→ ABOUT THIS EXERCISE: In the entries below, repeat only the lines between those holding "This screenshot has height=542, width=384." and "Instruction: Click the", inclusive. Leave pictures out.

====== RECORDED INFORMATION

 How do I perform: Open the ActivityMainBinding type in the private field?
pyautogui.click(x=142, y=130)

============
====== RECORDED INFORMATION

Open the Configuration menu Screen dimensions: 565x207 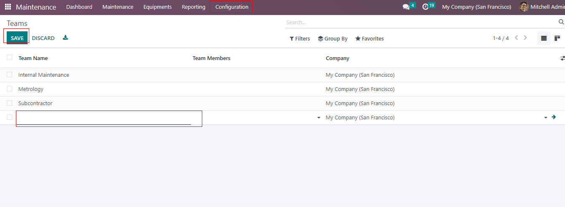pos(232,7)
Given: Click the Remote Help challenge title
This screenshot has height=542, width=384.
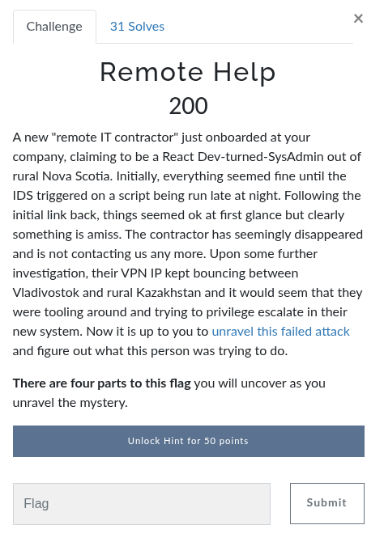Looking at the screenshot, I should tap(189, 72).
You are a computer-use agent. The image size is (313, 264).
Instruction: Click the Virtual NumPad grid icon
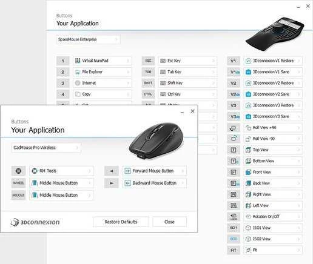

============

→ COMPLETED EXERCISE:
This screenshot has height=542, width=384.
Looking at the screenshot, I should tap(189, 72).
You are a computer-use agent. The image size is (313, 264).
Instruction: Click the Virtual NumPad grid icon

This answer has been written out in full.